Recently at a customer I came across the terminology of a Power Platform Dataflow. Immediately a few questions raised in my head. What are Power Platform Dataflows? Is there any difference between a Power BI Dataflow? It wasn’t so easy to answer these questions, so in this blogpost I’ll try to summarize what I’ve learned so far.
Power BI Dataflows
Power BI Dataflows are general available since April 2nd, 2019. Power BI dataflows give analysts the self-service capabilities to ingest, integrate and enrich ‘big data’. Architecturally this meant the ability to easily move data from various sources into a data-lake. More specifically into an Azure Data Lake Storage Gen2. A data lake is a very cost-effective, scalable big-data solutions built on top of Azure Blob storage. All of this is abstracted from the end-user and completely managed by Power BI. This means for example that you don’t have direct access to the Data Lake and you can’t leverage all of it’s features. Unless you configure Power BI to store its dataflows in your own data lake (how-to).
As can be seen in the image above, the data is stored in so-called “Common Data Model compliant” folders. Basically this means a standardized way of storing data. This with the great benefit that other applications (like Power BI) are able to easily understand the data format and structure. More details on the can be found here.
After a Power BI Dataflow has been created, you want to create reports and dashboards of this data. Power BI desktop connects to a Power BI Dataflow as datasource as can be seen in the image below.

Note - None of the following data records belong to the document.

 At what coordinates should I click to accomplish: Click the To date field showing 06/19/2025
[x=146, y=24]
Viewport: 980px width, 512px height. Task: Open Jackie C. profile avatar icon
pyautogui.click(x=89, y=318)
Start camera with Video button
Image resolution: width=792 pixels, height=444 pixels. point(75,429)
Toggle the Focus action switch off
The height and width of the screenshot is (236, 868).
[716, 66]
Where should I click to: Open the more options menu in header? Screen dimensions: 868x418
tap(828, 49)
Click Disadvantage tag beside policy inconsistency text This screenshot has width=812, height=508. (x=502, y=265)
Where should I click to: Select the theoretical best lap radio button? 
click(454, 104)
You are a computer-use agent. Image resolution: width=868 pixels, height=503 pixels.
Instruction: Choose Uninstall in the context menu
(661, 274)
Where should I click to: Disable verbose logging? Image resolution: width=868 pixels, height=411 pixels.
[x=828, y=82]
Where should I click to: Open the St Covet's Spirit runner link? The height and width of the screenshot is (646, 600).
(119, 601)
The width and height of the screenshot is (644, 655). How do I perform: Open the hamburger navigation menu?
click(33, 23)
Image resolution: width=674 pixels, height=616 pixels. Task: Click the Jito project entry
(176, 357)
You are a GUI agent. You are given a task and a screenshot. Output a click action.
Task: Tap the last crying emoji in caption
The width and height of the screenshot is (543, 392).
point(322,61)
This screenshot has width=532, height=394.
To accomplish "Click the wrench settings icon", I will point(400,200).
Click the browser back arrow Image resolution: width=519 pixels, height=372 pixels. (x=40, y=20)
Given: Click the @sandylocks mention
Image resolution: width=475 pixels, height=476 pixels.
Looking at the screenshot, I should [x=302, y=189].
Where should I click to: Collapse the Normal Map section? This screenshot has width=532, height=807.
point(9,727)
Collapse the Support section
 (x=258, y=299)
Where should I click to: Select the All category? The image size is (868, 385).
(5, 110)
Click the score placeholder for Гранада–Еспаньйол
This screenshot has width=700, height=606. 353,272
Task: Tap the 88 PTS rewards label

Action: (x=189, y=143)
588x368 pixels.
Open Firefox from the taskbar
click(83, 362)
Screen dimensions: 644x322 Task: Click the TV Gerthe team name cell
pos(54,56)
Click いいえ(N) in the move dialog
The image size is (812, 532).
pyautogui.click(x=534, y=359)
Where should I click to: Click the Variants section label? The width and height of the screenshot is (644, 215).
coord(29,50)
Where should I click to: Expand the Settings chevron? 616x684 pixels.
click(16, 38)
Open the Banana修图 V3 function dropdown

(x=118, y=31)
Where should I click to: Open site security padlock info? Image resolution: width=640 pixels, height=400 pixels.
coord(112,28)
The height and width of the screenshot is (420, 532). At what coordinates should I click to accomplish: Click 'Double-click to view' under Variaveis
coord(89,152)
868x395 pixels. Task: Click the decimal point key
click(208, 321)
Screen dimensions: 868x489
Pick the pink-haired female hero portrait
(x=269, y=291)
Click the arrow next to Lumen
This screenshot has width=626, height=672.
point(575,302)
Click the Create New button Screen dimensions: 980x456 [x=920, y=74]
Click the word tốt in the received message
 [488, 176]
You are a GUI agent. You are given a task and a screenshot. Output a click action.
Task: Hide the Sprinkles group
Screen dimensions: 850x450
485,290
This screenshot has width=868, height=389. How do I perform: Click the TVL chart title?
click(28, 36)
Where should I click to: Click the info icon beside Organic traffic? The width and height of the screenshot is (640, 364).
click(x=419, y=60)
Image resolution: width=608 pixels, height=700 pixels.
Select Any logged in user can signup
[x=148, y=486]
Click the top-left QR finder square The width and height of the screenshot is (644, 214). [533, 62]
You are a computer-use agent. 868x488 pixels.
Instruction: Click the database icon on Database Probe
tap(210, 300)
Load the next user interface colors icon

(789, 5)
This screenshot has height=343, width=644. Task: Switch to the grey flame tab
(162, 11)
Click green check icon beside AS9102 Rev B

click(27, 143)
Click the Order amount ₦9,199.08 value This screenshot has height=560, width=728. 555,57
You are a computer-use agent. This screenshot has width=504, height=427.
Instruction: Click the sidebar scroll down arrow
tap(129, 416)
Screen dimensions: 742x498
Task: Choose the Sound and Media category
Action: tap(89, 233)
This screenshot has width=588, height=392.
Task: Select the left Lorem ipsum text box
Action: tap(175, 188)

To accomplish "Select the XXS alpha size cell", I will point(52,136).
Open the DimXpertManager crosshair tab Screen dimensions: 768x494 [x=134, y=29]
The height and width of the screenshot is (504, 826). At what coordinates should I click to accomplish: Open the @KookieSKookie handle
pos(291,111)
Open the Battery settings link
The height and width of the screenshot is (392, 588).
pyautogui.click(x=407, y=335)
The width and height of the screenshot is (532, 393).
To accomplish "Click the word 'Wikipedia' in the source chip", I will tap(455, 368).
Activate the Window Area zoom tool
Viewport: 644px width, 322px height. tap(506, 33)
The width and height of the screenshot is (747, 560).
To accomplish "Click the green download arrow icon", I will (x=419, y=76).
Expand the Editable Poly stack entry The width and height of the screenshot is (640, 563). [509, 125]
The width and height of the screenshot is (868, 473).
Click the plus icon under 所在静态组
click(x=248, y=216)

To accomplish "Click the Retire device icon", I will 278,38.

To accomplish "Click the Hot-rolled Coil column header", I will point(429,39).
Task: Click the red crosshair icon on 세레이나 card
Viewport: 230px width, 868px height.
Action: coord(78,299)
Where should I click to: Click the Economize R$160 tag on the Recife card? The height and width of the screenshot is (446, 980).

This data connection injects the data from the Data Lake into a Power BI Dataset. So the only real use-case of using a Power BI Dataflow is to inject data into a lake which then would end up in a Power BI Dataset. Power BI Dataflows can be re-used by other report makers so that they can leverage on the data already being available in the lake thus lowering the effort of data preparation. You are also able to share (and certify) a Power BI Dataset to report makers to make their life even more easy. Architecturally this would look as follows:
Again, note that the Data Lake is ‘locked’ and you can’t directly reference or manage the lake.
UPDATE 28/01/2020: You can also configure Power BI to store its Dataflows into your own managed Azure Data Lake. How to do this is described in this article. Credits to otravers for pointing this out.
Power Platform Dataflows
So, now what are those Power Platform Dataflows all about? In the Power Apps portal you might have noticed that the menu item ‘Data Integration’ has been replaced by ‘Dataflows’:
So are the Power Platform Dataflows just a rebranding of the Power Apps data integration projects? Well yes, sort of. But additional features were introduced with the name-change. I also believe the underlying technology is no longer making use of the Power Platform data integration platform. But the idea of being able to easily integrate data into the Common Data Service still remains one of the main use cases of a Power Platform Dataflow. Comparing this with the Power BI Dataflows where the data lands into a data lake. Architecturally, this looks as follows:
But actually, using a Power Platform Dataflow, you also get the ability to directly load data into your own Azure Data Lake Storage Gen2. You configure this kind of “Analytical” Power Platform Dataflow by checking the “Analytical entities only” checkbox when creating a Dataflow:
Again, visualizing this using our architectural diagram, an “Analytical Only” Power Platform dataflow would look as follow:
The data does not land in the Common Data Service but immediately into a data lake. Note the unlocked icon at the lake meaning we can bring (and manage) our own lake whereas this was not the case with a Power BI Dataflow.
You get the data in Power BI by select the Power Platform dataflows.
Both the Power Platform Analytical Dataflows and the Power BI Dataflows are available for selection using the Power Platform dataflows connector.
So, we can use the Power Platform Dataflows to integrate data into the Common Data Service or into our own Data Lake (Power Platform Analytical Dataflow).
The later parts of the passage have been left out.